◆ **TASK DESCRIPTION**
Within the entries below, find the portion that opens with the line containing "Given: Select the Discrete option in menu" and closes with the line containing "The image size is (876, 537).". Retype that portion exactly and only.

◆ **DATA TO PROCESS**

☆ ☆ ☆ ☆ ☆ ☆ ☆

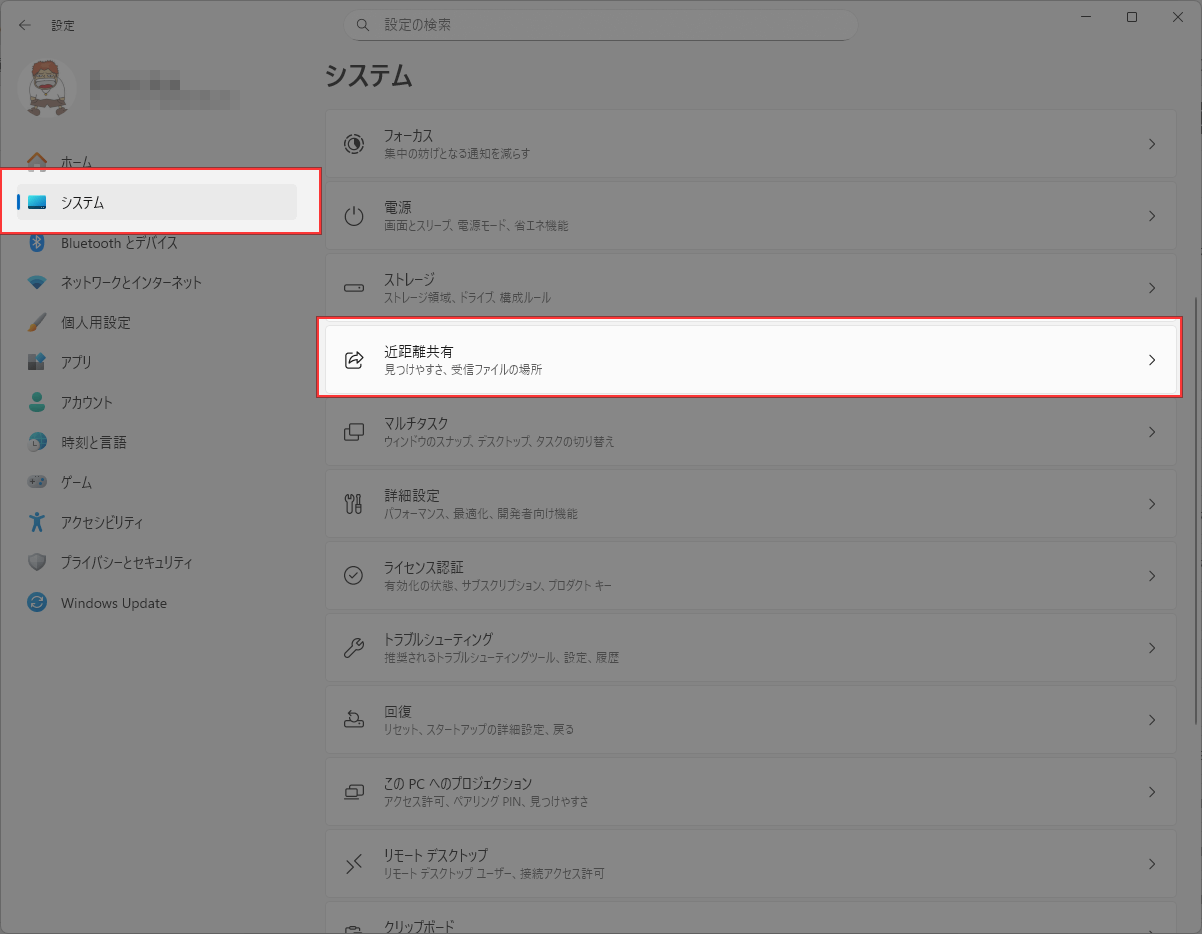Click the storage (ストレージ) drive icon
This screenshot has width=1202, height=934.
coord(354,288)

☆ ☆ ☆ ☆ ☆ ☆ ☆

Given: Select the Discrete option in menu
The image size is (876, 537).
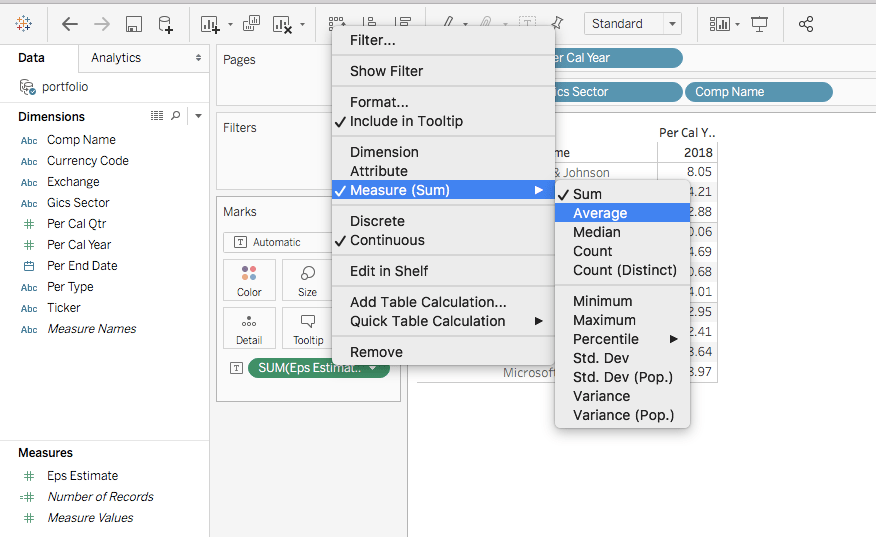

☆ ☆ ☆ ☆ ☆ ☆ ☆

◆ **EXPECTED ANSWER**
Given: Select the Discrete option in menu
The image size is (876, 537).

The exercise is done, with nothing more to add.